Der neue Gott auf Erden war nun der Dollar, gepaart mit einen strengen und prüden Korsage moralischer Engstirnigkeit, die jeden, der ein ansehnliches Haus errichten konnte, als von Gott im vorhinein auserwählt betrachtete. Und von den Kriegen in Europa wollte man sich fern halten, für immer.

Erst als sie sich 1917 selbst angegriffen fühlten, traten sie in den Weltkrieg I ein. Genauso wie sie erst spät zum Weltkrieg II stießen. Die unheilige Allianz mit dem roten Teufel im Osten hielt auch nur so lange, wie es nötig war, bis der Faschismus niedergerungen war.

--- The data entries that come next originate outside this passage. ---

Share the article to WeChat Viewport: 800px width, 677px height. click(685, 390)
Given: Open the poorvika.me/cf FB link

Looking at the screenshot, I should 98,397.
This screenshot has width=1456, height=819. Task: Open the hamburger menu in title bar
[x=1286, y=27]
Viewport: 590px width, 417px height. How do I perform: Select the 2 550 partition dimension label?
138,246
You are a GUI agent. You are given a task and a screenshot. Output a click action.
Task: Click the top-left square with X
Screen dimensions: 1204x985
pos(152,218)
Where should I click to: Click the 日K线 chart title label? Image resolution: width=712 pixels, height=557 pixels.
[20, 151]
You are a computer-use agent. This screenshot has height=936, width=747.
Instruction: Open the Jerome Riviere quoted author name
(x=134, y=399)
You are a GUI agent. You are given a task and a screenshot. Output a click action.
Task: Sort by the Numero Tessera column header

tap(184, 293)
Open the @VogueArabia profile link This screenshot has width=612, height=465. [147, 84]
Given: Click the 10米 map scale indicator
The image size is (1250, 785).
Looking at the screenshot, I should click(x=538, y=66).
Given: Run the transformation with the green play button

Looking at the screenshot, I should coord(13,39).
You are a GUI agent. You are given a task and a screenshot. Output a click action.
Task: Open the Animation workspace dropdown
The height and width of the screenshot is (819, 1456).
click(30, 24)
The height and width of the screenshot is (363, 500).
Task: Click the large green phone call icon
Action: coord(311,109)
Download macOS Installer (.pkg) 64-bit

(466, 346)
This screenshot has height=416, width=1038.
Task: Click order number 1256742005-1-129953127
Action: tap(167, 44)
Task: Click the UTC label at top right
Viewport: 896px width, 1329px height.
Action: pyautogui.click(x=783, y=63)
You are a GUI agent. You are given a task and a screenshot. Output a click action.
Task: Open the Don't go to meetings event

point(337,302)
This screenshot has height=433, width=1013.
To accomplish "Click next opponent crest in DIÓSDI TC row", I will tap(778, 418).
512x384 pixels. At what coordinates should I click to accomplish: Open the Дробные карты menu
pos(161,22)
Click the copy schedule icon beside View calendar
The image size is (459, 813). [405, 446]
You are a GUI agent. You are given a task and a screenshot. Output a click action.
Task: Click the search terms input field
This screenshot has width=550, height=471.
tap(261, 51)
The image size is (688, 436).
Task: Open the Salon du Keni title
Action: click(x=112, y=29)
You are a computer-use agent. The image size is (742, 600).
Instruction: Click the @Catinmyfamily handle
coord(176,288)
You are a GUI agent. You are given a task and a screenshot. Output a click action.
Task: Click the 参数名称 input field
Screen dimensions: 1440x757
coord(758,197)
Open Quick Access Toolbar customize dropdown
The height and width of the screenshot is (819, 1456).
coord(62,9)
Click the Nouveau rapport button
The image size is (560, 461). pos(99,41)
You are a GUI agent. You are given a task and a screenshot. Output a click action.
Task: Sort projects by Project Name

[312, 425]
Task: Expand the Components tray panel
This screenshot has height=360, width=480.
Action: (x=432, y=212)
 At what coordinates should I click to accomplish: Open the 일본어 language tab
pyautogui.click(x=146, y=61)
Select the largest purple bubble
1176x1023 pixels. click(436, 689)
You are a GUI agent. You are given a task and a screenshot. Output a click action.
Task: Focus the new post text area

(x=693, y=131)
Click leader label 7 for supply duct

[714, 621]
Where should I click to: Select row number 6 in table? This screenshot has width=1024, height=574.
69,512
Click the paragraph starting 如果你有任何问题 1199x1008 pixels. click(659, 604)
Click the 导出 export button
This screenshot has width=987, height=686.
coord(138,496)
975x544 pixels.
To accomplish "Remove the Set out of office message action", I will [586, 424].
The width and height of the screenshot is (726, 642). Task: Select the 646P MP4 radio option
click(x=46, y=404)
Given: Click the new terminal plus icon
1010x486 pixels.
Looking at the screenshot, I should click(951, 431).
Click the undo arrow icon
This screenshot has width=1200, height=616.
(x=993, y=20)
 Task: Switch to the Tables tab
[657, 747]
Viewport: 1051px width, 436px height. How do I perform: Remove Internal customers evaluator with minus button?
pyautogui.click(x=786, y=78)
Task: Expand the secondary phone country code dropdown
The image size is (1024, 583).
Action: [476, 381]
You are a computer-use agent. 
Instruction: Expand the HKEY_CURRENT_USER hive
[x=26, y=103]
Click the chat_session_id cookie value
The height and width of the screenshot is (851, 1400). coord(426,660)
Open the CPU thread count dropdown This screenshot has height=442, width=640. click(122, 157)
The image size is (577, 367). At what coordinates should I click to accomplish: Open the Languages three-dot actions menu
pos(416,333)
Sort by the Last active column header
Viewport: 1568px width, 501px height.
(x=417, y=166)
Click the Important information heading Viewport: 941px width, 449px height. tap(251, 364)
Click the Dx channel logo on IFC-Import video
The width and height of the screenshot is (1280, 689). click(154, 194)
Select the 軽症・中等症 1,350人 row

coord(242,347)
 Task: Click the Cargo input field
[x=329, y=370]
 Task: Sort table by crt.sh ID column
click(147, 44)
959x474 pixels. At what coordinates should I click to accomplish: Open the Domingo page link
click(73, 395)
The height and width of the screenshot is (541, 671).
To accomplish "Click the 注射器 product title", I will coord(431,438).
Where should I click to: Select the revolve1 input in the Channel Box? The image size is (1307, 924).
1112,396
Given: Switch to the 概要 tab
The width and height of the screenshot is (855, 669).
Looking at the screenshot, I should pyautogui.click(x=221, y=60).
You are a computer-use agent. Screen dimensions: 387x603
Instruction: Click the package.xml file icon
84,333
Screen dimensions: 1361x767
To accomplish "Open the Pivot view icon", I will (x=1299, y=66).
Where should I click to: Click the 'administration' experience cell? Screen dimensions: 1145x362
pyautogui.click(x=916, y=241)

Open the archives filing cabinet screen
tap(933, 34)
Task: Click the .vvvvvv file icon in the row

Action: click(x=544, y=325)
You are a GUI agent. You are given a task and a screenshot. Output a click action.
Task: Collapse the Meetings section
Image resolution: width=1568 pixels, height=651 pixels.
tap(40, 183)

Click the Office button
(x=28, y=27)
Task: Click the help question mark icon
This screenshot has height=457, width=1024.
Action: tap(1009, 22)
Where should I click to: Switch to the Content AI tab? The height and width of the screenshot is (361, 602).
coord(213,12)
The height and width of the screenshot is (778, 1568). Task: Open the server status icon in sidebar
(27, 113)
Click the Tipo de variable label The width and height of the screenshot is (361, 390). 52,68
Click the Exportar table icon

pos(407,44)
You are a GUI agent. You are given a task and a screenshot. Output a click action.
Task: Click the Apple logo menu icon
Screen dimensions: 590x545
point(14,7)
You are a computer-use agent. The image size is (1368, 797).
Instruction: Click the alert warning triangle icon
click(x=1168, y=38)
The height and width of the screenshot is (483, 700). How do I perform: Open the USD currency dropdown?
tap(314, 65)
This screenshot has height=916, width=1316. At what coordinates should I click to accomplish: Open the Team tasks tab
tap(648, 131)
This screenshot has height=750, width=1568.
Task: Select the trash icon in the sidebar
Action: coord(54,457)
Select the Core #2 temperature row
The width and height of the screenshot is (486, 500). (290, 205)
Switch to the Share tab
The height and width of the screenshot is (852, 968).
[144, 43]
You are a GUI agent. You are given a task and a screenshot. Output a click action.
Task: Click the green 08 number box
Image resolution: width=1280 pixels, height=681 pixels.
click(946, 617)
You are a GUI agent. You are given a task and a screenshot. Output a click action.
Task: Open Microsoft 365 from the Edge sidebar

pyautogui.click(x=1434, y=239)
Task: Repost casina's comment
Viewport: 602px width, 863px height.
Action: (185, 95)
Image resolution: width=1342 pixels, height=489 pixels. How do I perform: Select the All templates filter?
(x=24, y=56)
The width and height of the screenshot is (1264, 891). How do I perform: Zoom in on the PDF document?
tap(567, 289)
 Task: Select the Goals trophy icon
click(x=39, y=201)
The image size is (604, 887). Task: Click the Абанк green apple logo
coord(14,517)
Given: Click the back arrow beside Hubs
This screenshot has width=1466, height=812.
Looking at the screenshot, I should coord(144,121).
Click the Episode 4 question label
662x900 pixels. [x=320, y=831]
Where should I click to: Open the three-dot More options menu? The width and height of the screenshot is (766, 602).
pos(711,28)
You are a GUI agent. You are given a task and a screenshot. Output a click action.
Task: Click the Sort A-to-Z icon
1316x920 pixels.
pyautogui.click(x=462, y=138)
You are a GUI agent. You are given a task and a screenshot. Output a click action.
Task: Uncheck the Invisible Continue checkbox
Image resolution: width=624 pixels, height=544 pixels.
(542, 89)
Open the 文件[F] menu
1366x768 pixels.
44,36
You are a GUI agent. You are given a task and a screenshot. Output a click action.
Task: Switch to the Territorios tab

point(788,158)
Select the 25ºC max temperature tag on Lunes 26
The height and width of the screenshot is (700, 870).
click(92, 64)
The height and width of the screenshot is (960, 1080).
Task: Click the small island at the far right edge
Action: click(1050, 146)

Der dann als Feind schlechthin auserkorene antikapitalistische Ungeist musste nun weltweit bekämpft werden – wider die unamerikanischen Umtriebe, notfalls auch mit agent orange – und die frisch hinzugekommenen Juniorpartner mussten sich erst einmal in Bündnistreue üben, gleichzeitig galt es auch die materiellen Gesetzmäßigkeiten des Dollars zu inhalieren, damit alle an einem Strang ziehen, dem „make America bigger and bigger world wide“.

Die an diesem Erfolgsmodell angedockten Nationalstaaten (NATO) schienen – vor allem unter einem furchterregenden Waffenschirm – es besser gar nicht hätten treffen können, so blähte sich die Dollarblase auf – weltweit.

Bis das „Reich der Mitte“ aus seinem opiumverseuchten Alptraum nach und nach erwachte, schnell von den gierigen Dollar-Leuten zu lernen wusste und sie inzwischen sogar zu übertreffen beginnt.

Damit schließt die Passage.